While many Burma observers have criticised the looming elections as a means to entrench military rule, an International Crisis Group (ICG) report, Myanmar: Toward the elections, says the outcome is unpredictable.
The elections, scheduled for March next year, are "significant because the controversial constitution on which they are based involves a complete reconfiguration of the political structure", says the report.
The introduction of a presidential system and fourteen regional governments constitutes the "most wide-ranging shake-up in a generation", it says.
The constitution, ratified in May 2008 only weeks after cyclone Nargis hit Burma, appears to guarantee 25 per cent of parliamentary seats to the military even prior to voting.
The government claimed that 92 per cent of the Burmese population backed the constitution, although reports of voter intimidation and vote rigging have been documented.
"The change will not inevitably be for the better, but it offers an opportunity to influence the future direction of the country," says ICG.
"Ultimately, even assuming that the intention of the regime is to consolidate military rule rather than begin a transition away from it, such processes often lead in unexpected directions."
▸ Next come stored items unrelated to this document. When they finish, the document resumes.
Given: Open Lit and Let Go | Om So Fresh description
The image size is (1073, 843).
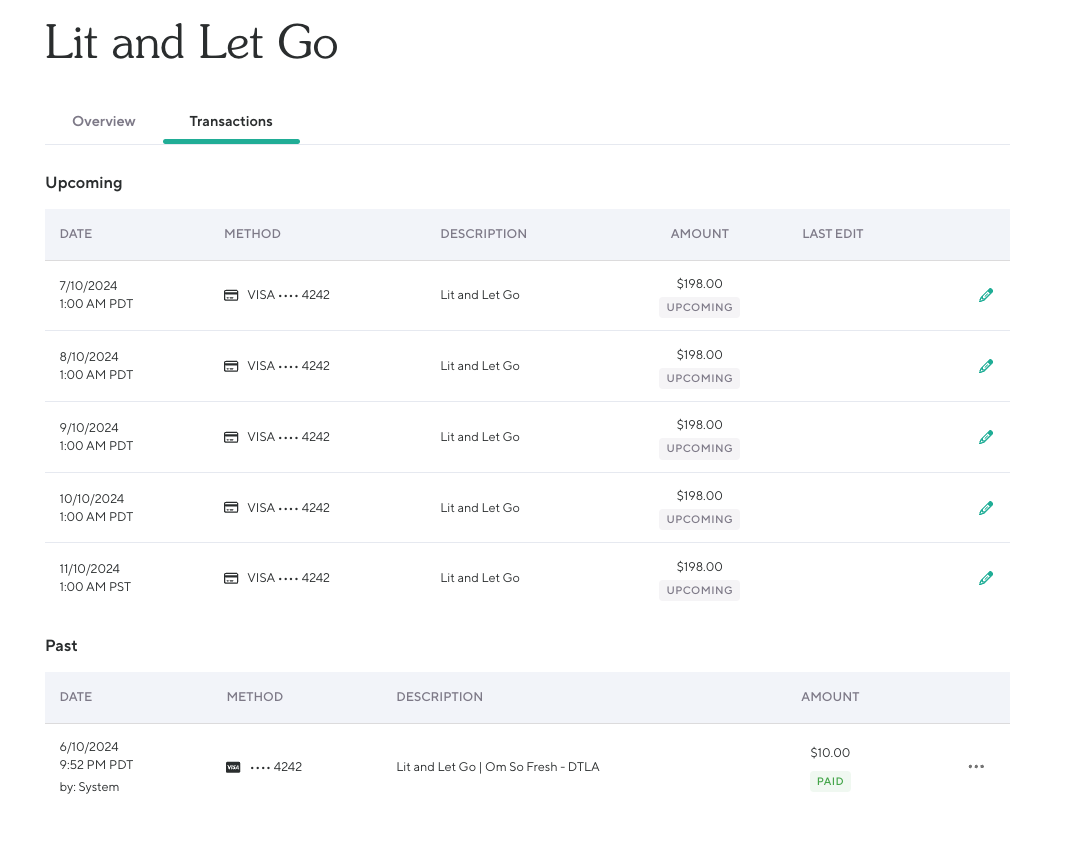Looking at the screenshot, I should point(497,767).
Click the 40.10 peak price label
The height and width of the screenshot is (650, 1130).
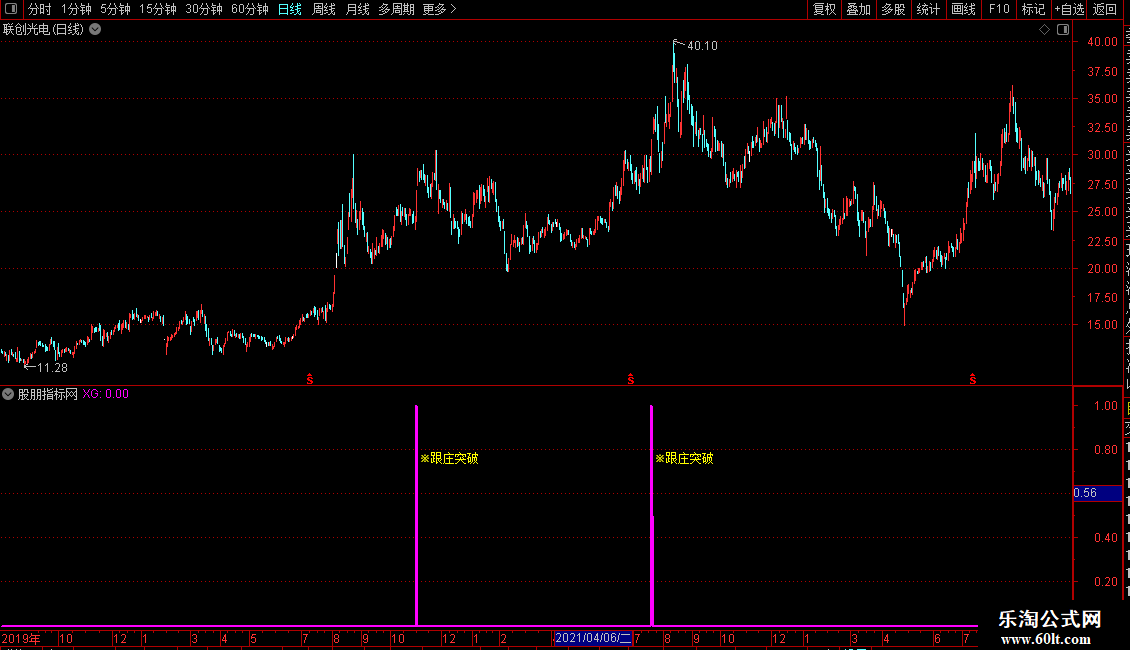point(702,45)
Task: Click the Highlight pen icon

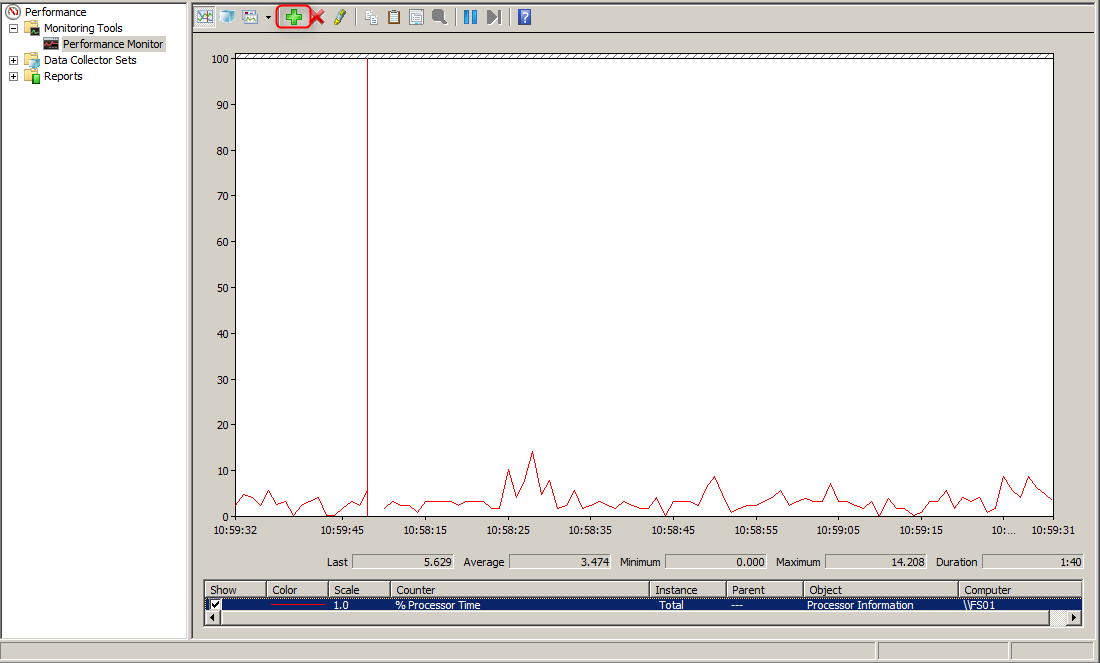Action: (x=340, y=17)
Last week's sentencing of opposition leader Aung San Suu Kyi to 18 months under house arrest means she will not be able to participate in the elections, with many seeing her trial as a ploy to ensure this.
The sentencing "further undermined what little credibility the [elections] may have had," said the report, adding however that "All stakeholders should be alert to opportunities that may arise to push the new government toward reform and reconciliation".
Senior officials of the Association of Southeast Asian Nations (ASEAN) today agreed to urge regional foreign ministers to appeal to the Burmese junta for the release of Suu Kyi, marking a break with its policy of non-interference in internal affairs of member countries.